BUGÜN YAYIN SON AYININ SON GÜNÜ☺
Merhaba dostlar. Bugün yayın son ayının son günü. Uğurluyoruz Ağustos’u.
Dostlar,
İtiraf etmeliyim ki ben yazı pek sevemedim.
Aslında asıl söylemek istediğim yaydır.
(Haziran, Temmuz, Ağustos).
Yaz, ilkbaharın Türkçesi. Bahar Farsça bir sözcük. Yaysa, şimdilerde yaz dediğimiz mevsimin adı. Yayla/yaylak yaydan, yazla/yazlak (yazlık) yazdan, kışla/kışlak kıştan, güzle/güzlek de güzden geliyor. Hepsi mevsim adlarından türetilmiş, ak pak Türkçe yurtlama adları.
Benim için yaz, demem o ki yay, sadece Toros dağlarına çıkınca güzel.
Anılarım, izlerim Toroslarda. Düşlerim ve düşlemlerim de Toroslarda biçimlendi.
Çocukluğum deniz kıyılarında geçseydi, belki sevebilirdim yayı.
Kışla hiç bir sorunum olmadı nedense.
En sevdiğim iki mevsim güz ile yaz (ilkbahar).
Nasıl sevilmez güz?
En güzel sarı hangi sarı derseniz, ben güz sarısı derim.
Dallarından kopmaya hazır, rüzgarlarla savrulan sarı sarı yapraklar, su aşkıyla yanıp tutuşan ve ilk yağmurlarla nemli nemli kokan kuru topraklar…
Torosların eteklerinde tütül türül tüten allı morlu pürenler…
Ekim dedi mi, Toroslarda çiçeğe durur pürenler.
Arılar; allı morlu, ak pembe püren çiçeklerine konup, bal devşirir özenle.
Püren balına doyum olur mu hiç.
Püren balı gömeçleri kızılcık (polen) deposu.

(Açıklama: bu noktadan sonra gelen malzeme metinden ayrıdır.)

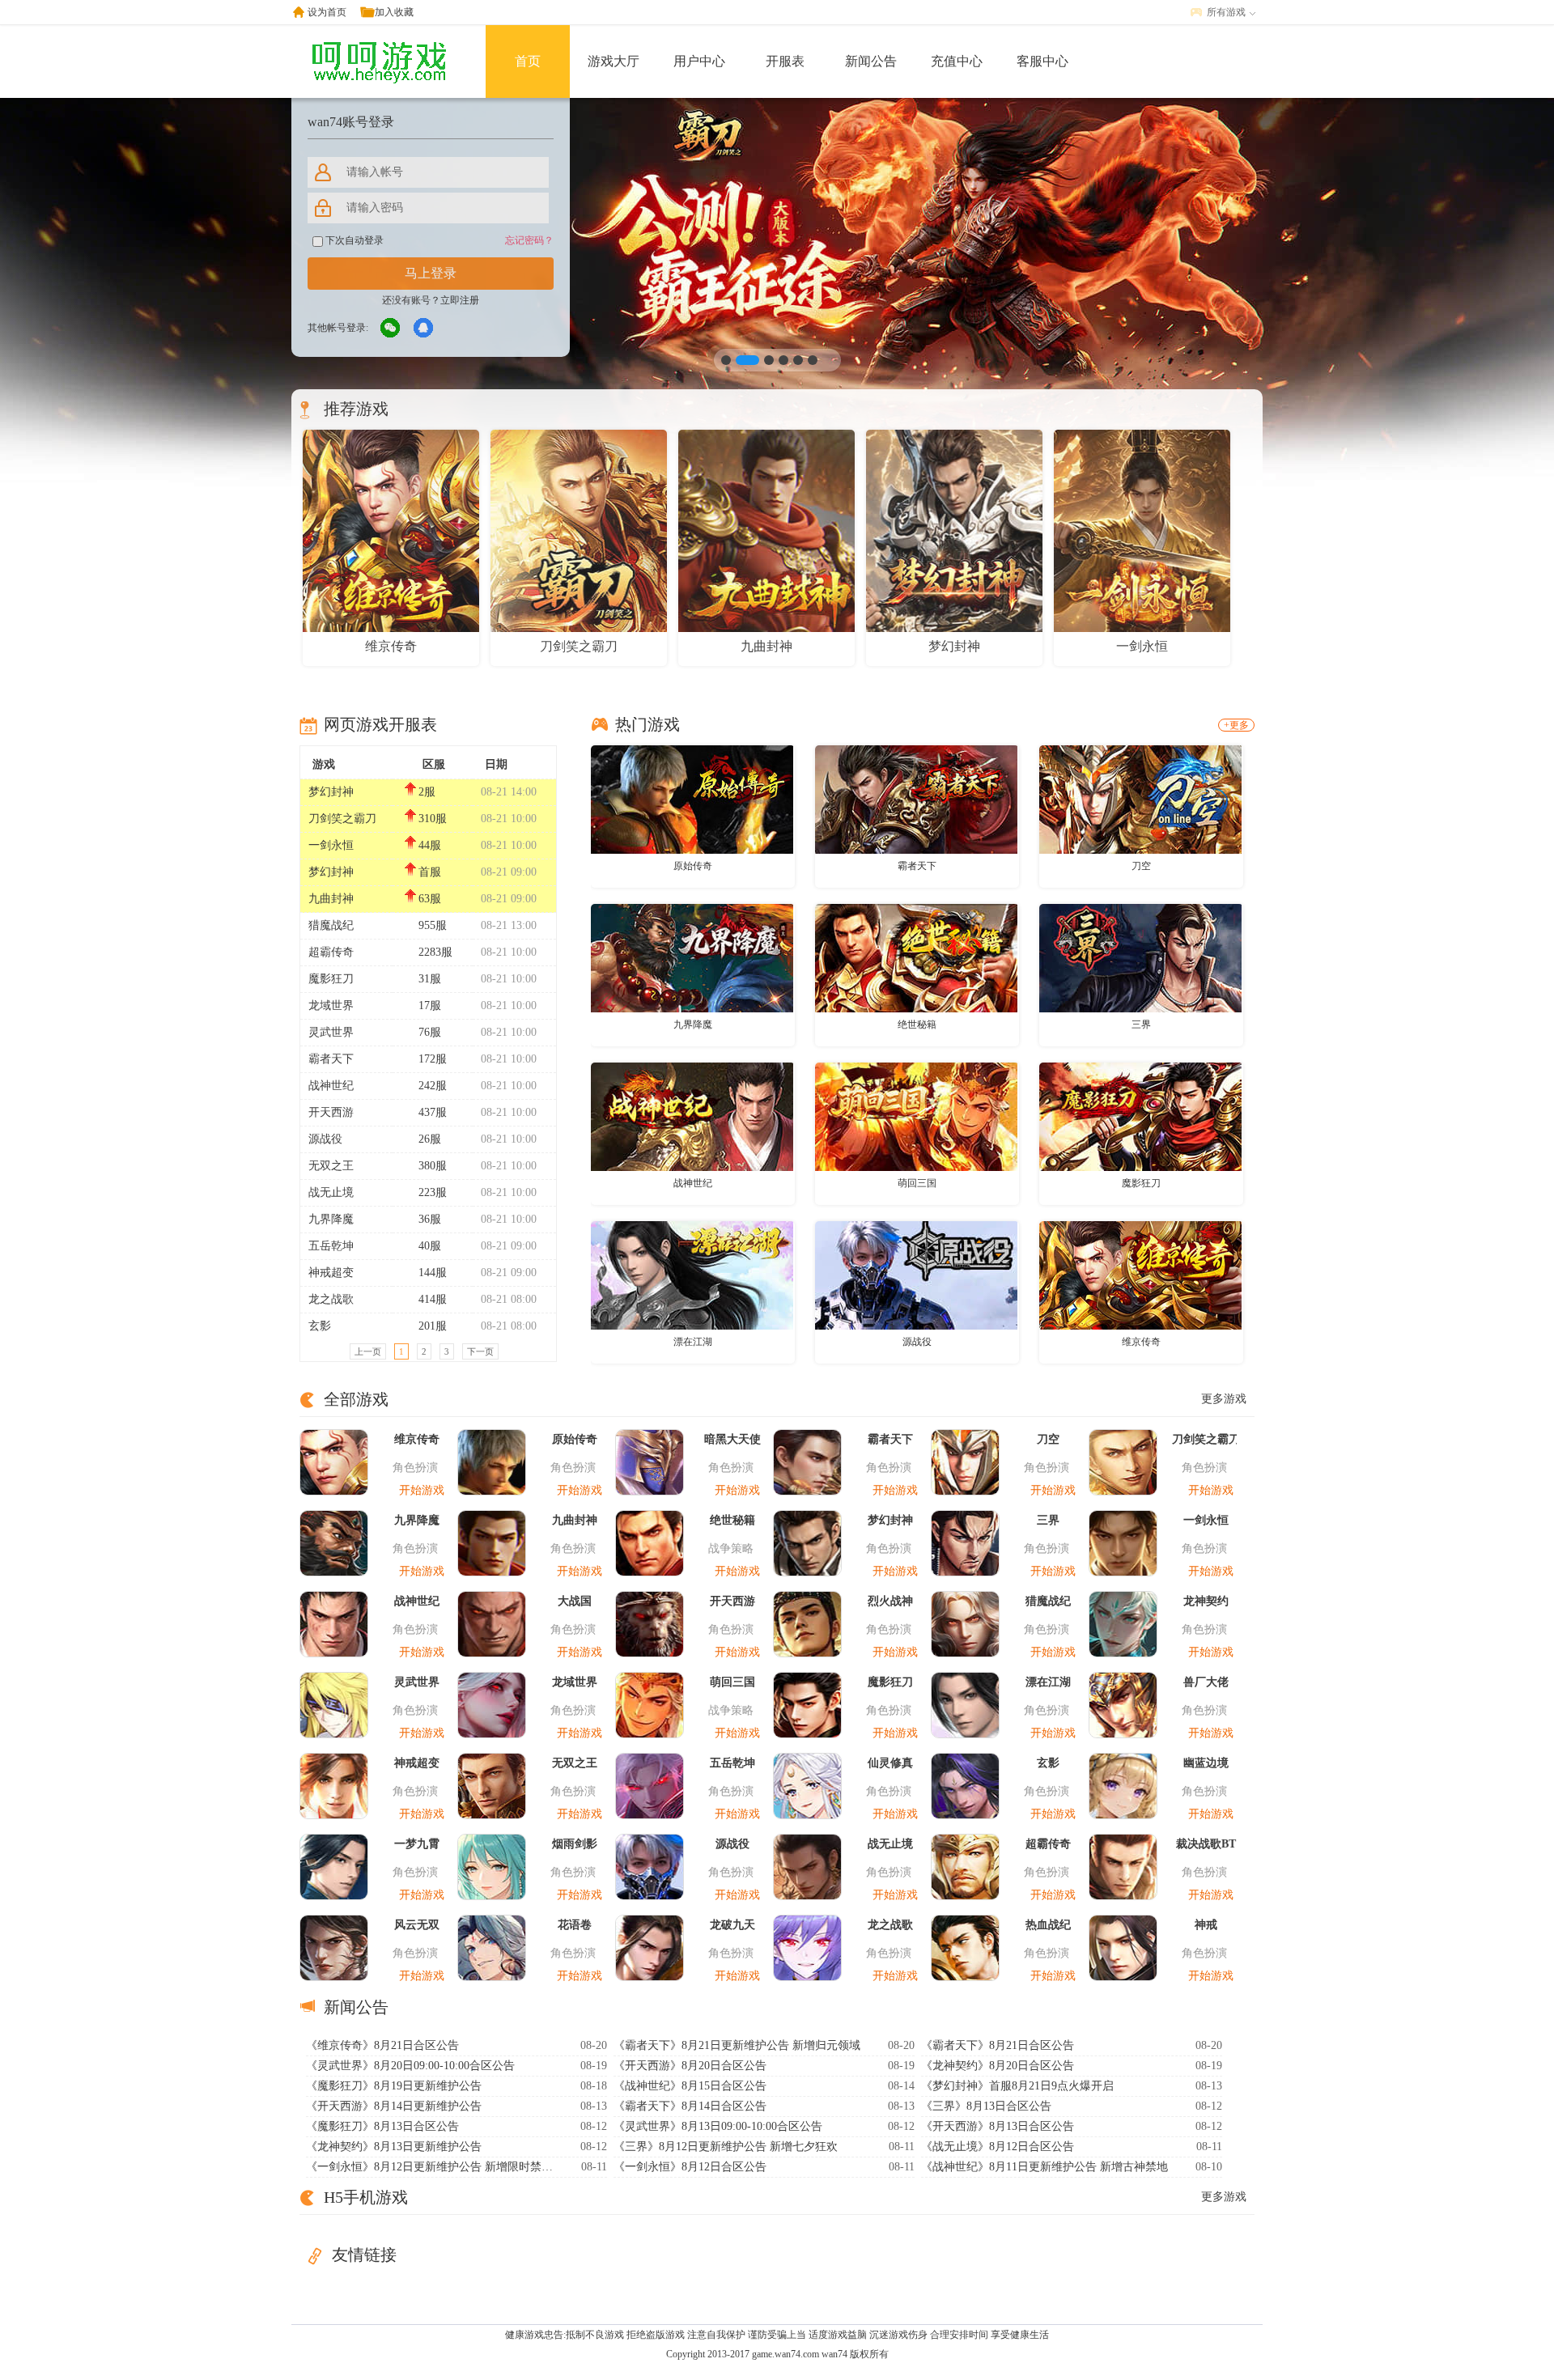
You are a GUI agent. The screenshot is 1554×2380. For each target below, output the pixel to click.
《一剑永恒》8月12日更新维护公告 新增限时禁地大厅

Hafif kekremsidir tadı ama, özgün bir baldır püren balı. Yerken, boğazınızın yandığını hissedersiniz biraz.
Varsın inişli çıkışlı olsun duygularımız.
Eylül geldi, güz geldi, yavaştan güz çiçekleri kıpraşır.
Eylül şiir, güz şair.
Peki ya yaz (ilkbahar)?
Kuşların cıvıl cıvıl ötüştüp, çiçeklerin türül türül tüttüğü, karların çözülüp, suların gürül gürül aktığı; duyguların da tavan yaptığı yazdan (ilkbahardan) daha güzel ne ola ki…
Toprak ısınıp tavlanır, dallar sürgün verir, ağaçlar yaprağa durur, çiçekler açar; doğa büsbütün uyanır.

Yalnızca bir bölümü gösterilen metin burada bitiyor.